How is BioLargo structured, and who runs the subsidiaries?
BioLargo is the publicly traded parent company. Dennis Calvert runs it as CEO. Each subsidiary operates with its own president who manages day-to-day execution — the model resembles a venture studio where the parent provides centralized engineering, intellectual property, and capital, while subsidiary leaders focus on commercial go-to-market.
Is BioLargo a family office or an operating company?
BioLargo is a publicly traded operating company, not a family office. It develops and commercializes environmental technologies and sells products directly to municipalities and industrial customers. It does not manage third-party capital or have institutional limited partners.

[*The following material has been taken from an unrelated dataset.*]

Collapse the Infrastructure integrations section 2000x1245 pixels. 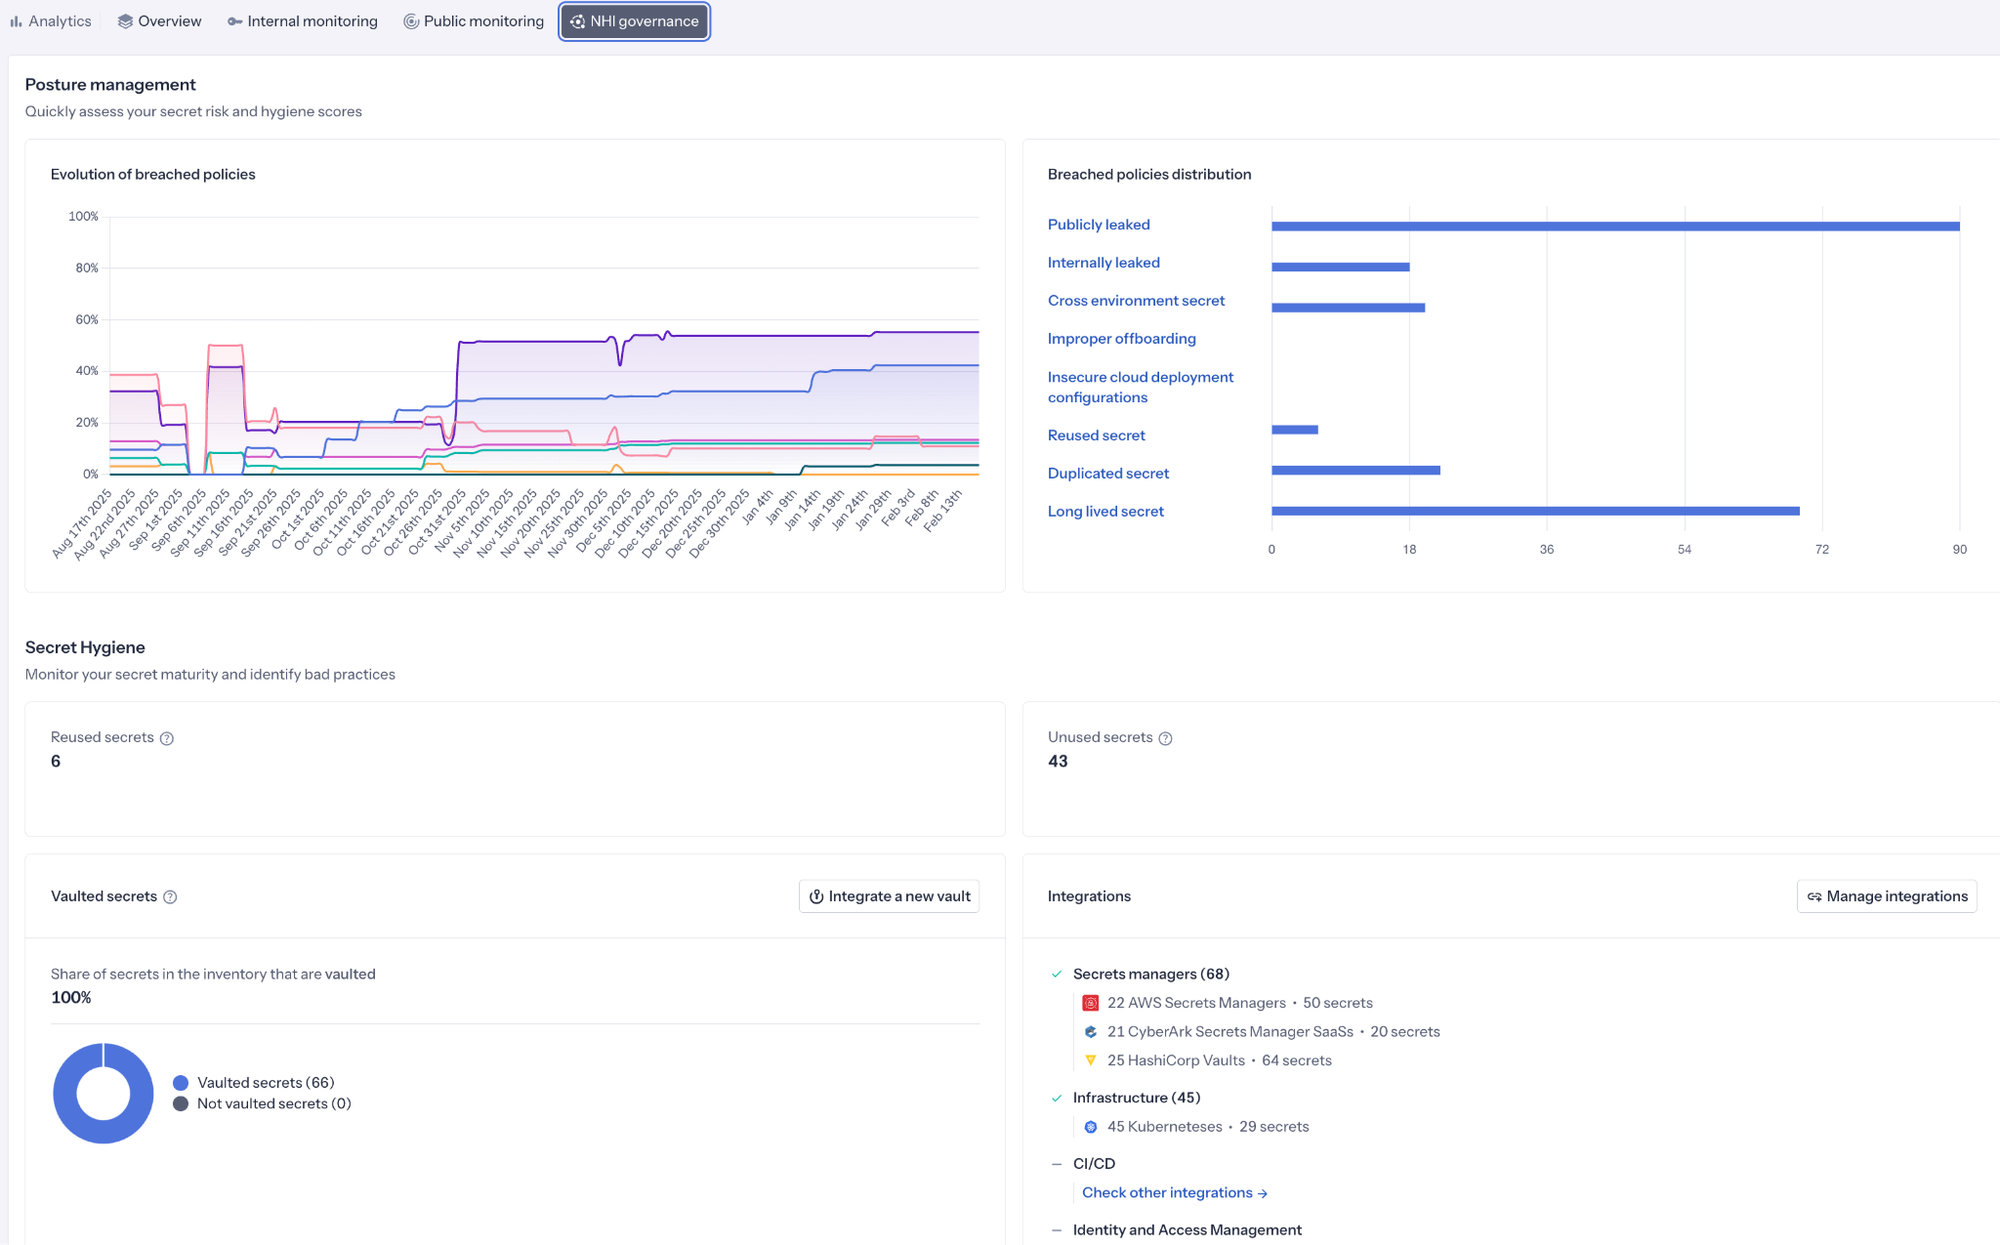(x=1057, y=1098)
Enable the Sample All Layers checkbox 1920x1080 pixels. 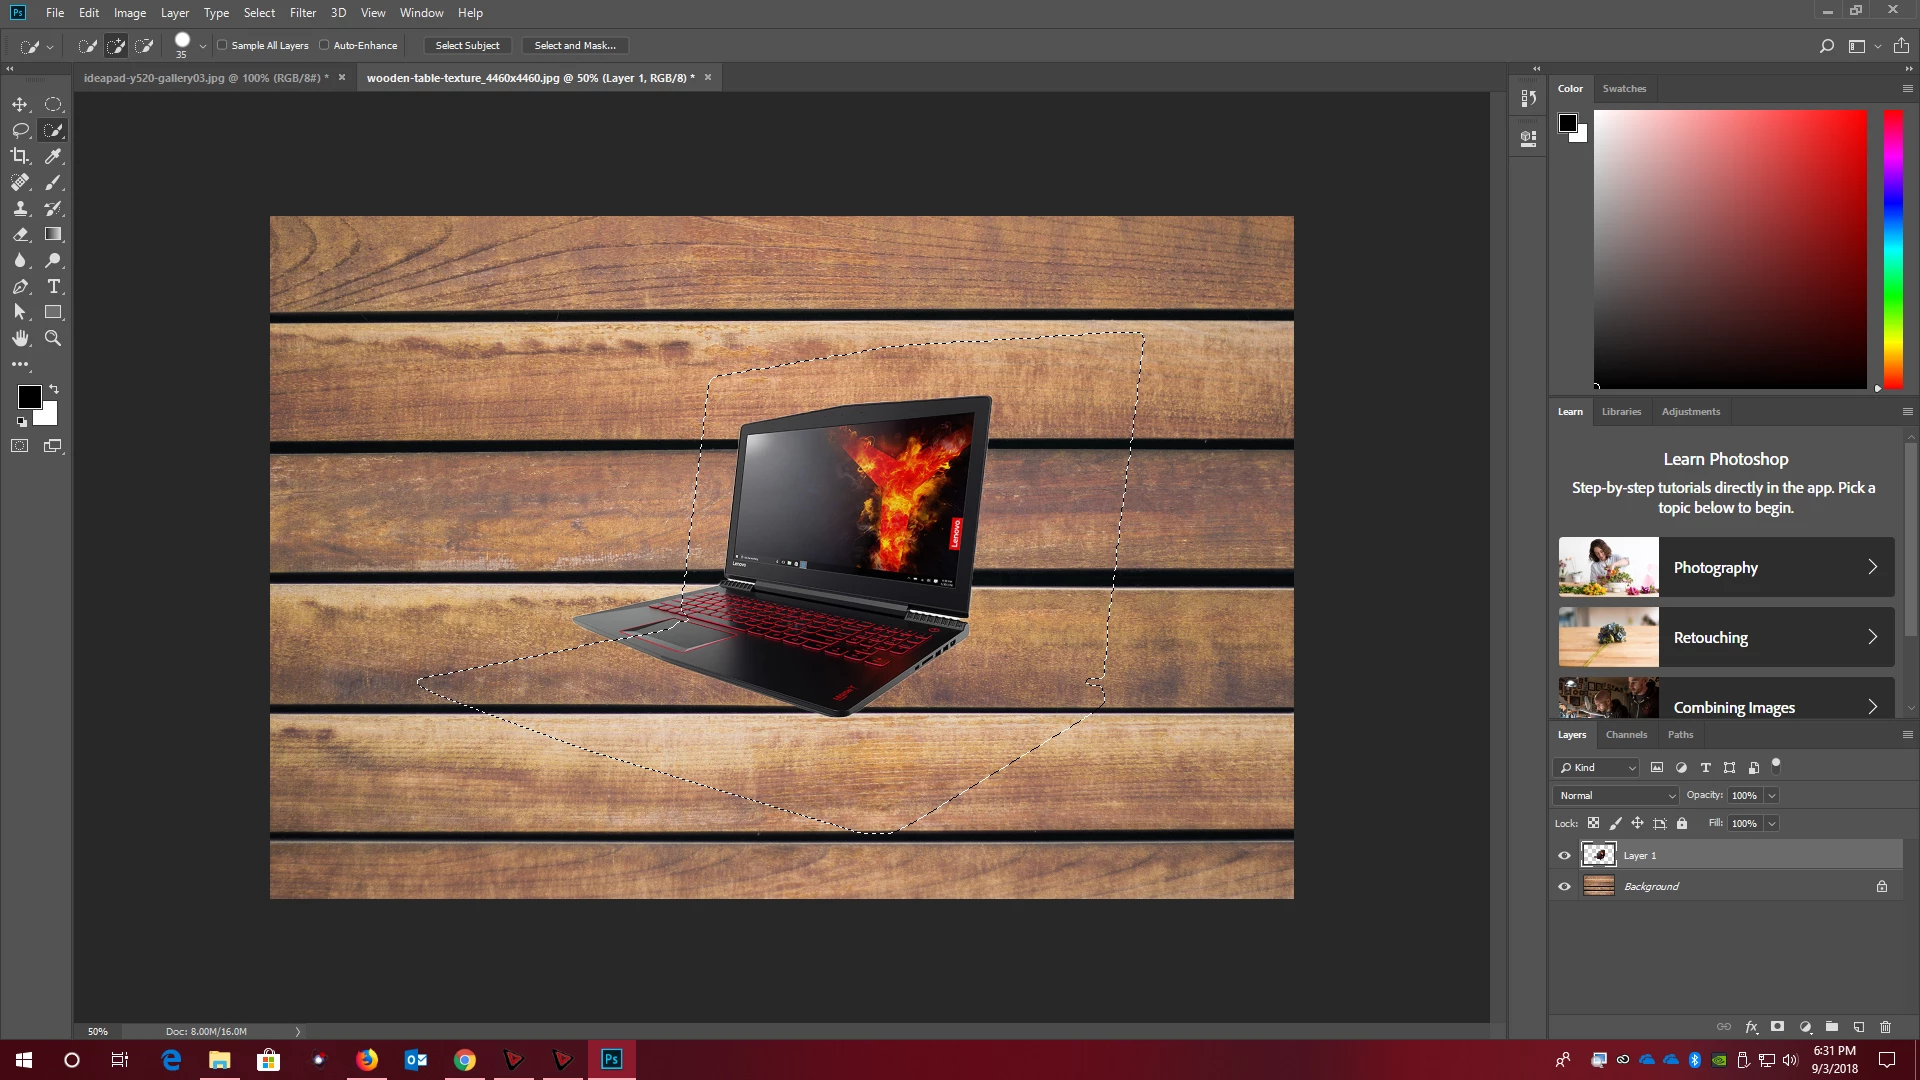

How does BioLargo fund its operations?
BioLargo funds operations primarily through equity issuances — it is a publicly traded micro-cap that raises capital on the OTCQB market — and through government research grants and contracts. As of its most recent disclosures, it holds under $2 million in cash and has historically relied on periodic capital raises rather than debt or institutional investment.
What makes the Aqueous Electrostatic Concentrator different from other PFAS treatment technologies?
The technology uses electrostatic principles to concentrate and remove contaminants rather than capturing them in a filter or forcing them through a membrane. The company claims this process produces less toxic waste brine than reverse osmosis and uses less energy than thermal destruction methods, making it potentially cheaper for municipalities facing PFAS remediation deadlines.